Зато Филипп его узнавал. Он узнавал в нем себя самого, каким он был еще недавно и каким никогда уже не будет. И за это он мстил брату. Затем он раскаивался, но не подавал вида и продолжал в том же духе. Оба страдали, и, как это часто бывает в жизни, общее страдание, вместо того чтобы сблизить, отчуждало их. Но в их положении была некоторая разница: Филипп знал, что они страдают вместе, а Пьер думал, что страдает в одиночестве и нет друга, которому он мог бы открыться.
Почему же не обратился он к своим сверстникам, к школьным товарищам? Казалось бы, этим мальчикам следовало теснее сплотиться, искать взаимной поддержки? Но этого не было. Наоборот, обстоятельства роковым образом отдаляли их друг от друга и заставляли держаться небольшими группами и, даже внутри этих групп, замыкаться и обособляться. Самые недалекие из них вслепую, очертя голову бросились в водоворот войны. Но большинство стояло в стороне и не чувствовало никакой связи со старшим поколением; они совсем не разделяли их страстей, надежд и ненависти и смотрели на их фанатические действия, как трезвые смотрят на пьяных. Но что могли они сделать? Некоторые пытались выпускать небольшие политические «ревю», но цензура душила их, не давала им дышать, и они угасали на первых номерах. Вся мыслящая Франция задыхалась от недостатка воздуха, словно под стеклянным колпаком. Самые достойные из этой молодежи, слишком слабые, чтобы бороться, и слишком гордые, чтобы жаловаться, знали, что нож войны уже занесен над ними. Ожидая своей очереди идти на бойню, они издали наблюдали все происходящее и молча, каждый про себя, выносили суждение, полное иронии и презрения.

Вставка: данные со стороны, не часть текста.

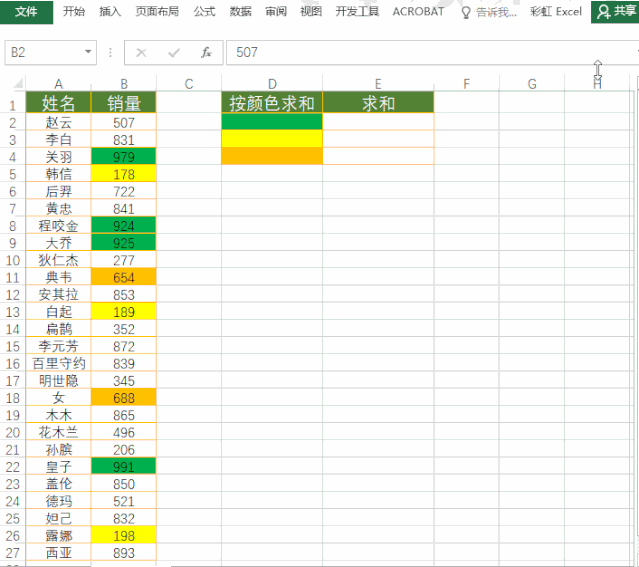Viewport: 639px width, 567px height.
Task: Click the 彩虹 Excel add-in tab
Action: pyautogui.click(x=556, y=11)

Из духа противоречия жалкому стадному чувству они культивировали своеобразный умственный и художественный эготизм и идеалистический сенсуализм, преследуемое «я» отстаивало свои права, не желая единения с человечеством. Это пресловутое единение представало перед подростками лишь как совместно содеянное и совместно пережитое убийство. Преждевременный опыт развеял их иллюзии; они познали цену этим иллюзиям на примере старших, которые, утратив их, тем не менее платили за них кровью. Было поколеблено даже их доверие к сверстникам, да и вообще к человеку. Вдобавок в те времена доверчивость обходилась дорого. Что ни день — новый донос: беседы в дружеском кругу, угаданные мысли — все получало огласку, а усердие шовинистически нестройного шпика награждалось и поощрялось правительством. И все вместе взятое — уныние, презрение, осторожность, стоическое сознание своего духовного одиночества — не располагало молодых людей к откровенности.
Пьер не мог найти среди них Горацио, которого страстно ищут юные, восемнадцатилетние Гамлеты. Ему претило отдавать свои мысли на суд общественного мнения (этой публичной девки), но он жаждал свободно поделиться ими с избранным другом. Его слишком нежное сердце тяготилось одиночеством. Он страдал от страданий всего человечества. Оно сокрушало его бременем горя, тяжесть которого он преувеличивал: ведь как бы там ни было, человечество несет его, стало быть, шкура у него грубее, чем тонкая кожица еще не возмужавшего юноши. Но чего он не преувеличивал, что угнетало его сильнее, чем всемирное страдание, это всеобщее отупение.